### Data shown
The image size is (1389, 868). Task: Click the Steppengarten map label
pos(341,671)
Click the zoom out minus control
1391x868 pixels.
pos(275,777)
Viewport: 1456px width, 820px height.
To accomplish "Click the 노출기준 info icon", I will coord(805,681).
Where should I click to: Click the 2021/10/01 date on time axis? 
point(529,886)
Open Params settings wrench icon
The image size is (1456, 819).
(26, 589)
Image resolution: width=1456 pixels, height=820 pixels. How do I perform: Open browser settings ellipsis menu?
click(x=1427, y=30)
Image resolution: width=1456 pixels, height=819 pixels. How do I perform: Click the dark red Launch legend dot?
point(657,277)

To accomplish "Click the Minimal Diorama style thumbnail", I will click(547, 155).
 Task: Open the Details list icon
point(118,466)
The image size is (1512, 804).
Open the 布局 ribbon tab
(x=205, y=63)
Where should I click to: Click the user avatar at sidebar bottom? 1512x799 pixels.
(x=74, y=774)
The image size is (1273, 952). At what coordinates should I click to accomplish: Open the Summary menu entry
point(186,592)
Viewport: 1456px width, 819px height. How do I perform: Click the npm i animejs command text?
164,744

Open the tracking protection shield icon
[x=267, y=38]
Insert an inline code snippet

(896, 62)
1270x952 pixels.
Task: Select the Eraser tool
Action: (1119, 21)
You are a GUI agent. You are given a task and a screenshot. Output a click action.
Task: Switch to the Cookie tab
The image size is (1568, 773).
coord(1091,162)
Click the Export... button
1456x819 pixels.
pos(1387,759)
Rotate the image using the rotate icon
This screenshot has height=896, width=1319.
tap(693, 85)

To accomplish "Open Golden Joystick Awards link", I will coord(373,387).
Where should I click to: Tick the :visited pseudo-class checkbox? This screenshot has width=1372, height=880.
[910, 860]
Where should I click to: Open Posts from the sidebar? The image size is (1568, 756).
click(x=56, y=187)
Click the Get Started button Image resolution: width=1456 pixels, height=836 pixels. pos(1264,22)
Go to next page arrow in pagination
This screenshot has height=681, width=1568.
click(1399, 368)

### Problem to work on
What lines above hold the word "will"? List them all.

### Answer area
To accomplish "Click the 노출기준 info icon", I will coord(805,681).
To accomplish "Click the Minimal Diorama style thumbnail", I will click(547, 155).
To accomplish "Open Golden Joystick Awards link", I will coord(373,387).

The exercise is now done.